Other important Etruscan parallels for the hat of 77.AO.84 are a unique pair of hats depicted in the Tomb of the Funeral Couch, where they are placed on an ornate bed,20 and the hats worn by certain bronze figures. Six Middle Archaic bronze draped female figures, four winged and two wingless, were part of a wheeled vehicle (a carpentum, or mule-drawn cart) found at Castel San Mariano near Corciano (Perugia).21 Another example is a Late Archaic bronze, a rare type of votive kore, from Volterra.22 The figure (she must be a divinity) on the apex of a large bronze kyathos handle from Bisenzio, of the late sixth century B.C., holds a small raptor.23 She and the Potnia Theron of the bronze appliqué are the only ones to hold birds.

The hats of the four Middle Archaic winged bronzes (representing Turan, an unnamed divinity, or possibly a protective genius) and of the Volterran Late Archaic figure are more elaborate than that of 77.AO.84. Their head coverings are either wrappings of long ribbons of cloth or wrapped hats.24 The hats worn by the Middle Archaic bronze korai are the best parallels for the pitch of the hat, the form of the crown, the thick, rolled rim, and the lack of visible hair on 77.AO.84. In contrast, the cart attachments wear their hair long and unbound, and the Volterran figure wears hers tucked up inside the hat (it is just visible beneath the rim in front and back).

Task 1: In the passage on Etruscan hats, copy the stretch from "Other important Etruscan" through "to hold birds.", replacing "kyathos" with "ladle".

Data provided:
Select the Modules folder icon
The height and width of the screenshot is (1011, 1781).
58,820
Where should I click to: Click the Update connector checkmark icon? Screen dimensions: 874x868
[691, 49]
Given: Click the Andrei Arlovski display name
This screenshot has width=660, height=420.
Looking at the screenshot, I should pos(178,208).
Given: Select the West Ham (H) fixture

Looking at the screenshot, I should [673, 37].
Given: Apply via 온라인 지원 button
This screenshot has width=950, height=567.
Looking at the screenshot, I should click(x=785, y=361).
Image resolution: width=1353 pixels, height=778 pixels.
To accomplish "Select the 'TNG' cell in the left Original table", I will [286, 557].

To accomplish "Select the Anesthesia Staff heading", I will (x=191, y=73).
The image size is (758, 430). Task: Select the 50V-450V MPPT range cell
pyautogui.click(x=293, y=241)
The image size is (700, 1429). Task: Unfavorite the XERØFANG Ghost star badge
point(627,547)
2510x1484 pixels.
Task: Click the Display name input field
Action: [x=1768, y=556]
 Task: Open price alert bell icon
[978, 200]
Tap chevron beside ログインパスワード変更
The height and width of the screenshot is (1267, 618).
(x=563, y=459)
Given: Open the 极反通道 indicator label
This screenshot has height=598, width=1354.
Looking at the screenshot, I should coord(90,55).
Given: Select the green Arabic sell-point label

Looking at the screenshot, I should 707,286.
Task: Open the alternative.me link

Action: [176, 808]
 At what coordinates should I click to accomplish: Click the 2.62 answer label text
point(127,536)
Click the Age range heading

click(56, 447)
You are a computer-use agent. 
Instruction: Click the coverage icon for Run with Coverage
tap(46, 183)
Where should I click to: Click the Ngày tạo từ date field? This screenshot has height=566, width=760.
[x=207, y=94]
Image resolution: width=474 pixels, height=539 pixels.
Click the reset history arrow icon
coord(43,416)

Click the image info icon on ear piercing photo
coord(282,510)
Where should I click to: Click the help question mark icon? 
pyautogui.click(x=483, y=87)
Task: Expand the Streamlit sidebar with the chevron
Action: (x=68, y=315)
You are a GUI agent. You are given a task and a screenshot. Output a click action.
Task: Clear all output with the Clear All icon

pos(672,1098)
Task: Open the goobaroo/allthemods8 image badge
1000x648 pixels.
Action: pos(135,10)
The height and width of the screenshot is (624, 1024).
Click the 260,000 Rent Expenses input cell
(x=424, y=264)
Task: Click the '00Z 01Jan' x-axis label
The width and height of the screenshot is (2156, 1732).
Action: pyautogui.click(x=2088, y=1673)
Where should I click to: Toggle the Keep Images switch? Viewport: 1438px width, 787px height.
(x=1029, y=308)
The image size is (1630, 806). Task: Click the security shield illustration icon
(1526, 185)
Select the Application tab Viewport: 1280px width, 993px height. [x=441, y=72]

Task 2: Reproduce the records exactly, covering the stretch from the line that contains "Given: Select the green" through the line that contains "(x=424, y=264)".

Worked answer 1:
Other important Etruscan parallels for the hat of 77.AO.84 are a unique pair of hats depicted in the Tomb of the Funeral Couch, where they are placed on an ornate bed,20 and the hats worn by certain bronze figures. Six Middle Archaic bronze draped female figures, four winged and two wingless, were part of a wheeled vehicle (a carpentum, or mule-drawn cart) found at Castel San Mariano near Corciano (Perugia).21 Another example is a Late Archaic bronze, a rare type of votive kore, from Volterra.22 The figure (she must be a divinity) on the apex of a large bronze ladle handle from Bisenzio, of the late sixth century B.C., holds a small raptor.23 She and the Potnia Theron of the bronze appliqué are the only ones to hold birds.

Worked answer 2:
Given: Select the green Arabic sell-point label

Looking at the screenshot, I should 707,286.
Task: Open the alternative.me link

Action: [176, 808]
 At what coordinates should I click to accomplish: Click the 2.62 answer label text
point(127,536)
Click the Age range heading

click(56, 447)
You are a computer-use agent. 
Instruction: Click the coverage icon for Run with Coverage
tap(46, 183)
Where should I click to: Click the Ngày tạo từ date field? This screenshot has height=566, width=760.
[x=207, y=94]
Image resolution: width=474 pixels, height=539 pixels.
Click the reset history arrow icon
coord(43,416)

Click the image info icon on ear piercing photo
coord(282,510)
Where should I click to: Click the help question mark icon? 
pyautogui.click(x=483, y=87)
Task: Expand the Streamlit sidebar with the chevron
Action: (x=68, y=315)
You are a GUI agent. You are given a task and a screenshot. Output a click action.
Task: Clear all output with the Clear All icon

pos(672,1098)
Task: Open the goobaroo/allthemods8 image badge
1000x648 pixels.
Action: pos(135,10)
The height and width of the screenshot is (624, 1024).
Click the 260,000 Rent Expenses input cell
(x=424, y=264)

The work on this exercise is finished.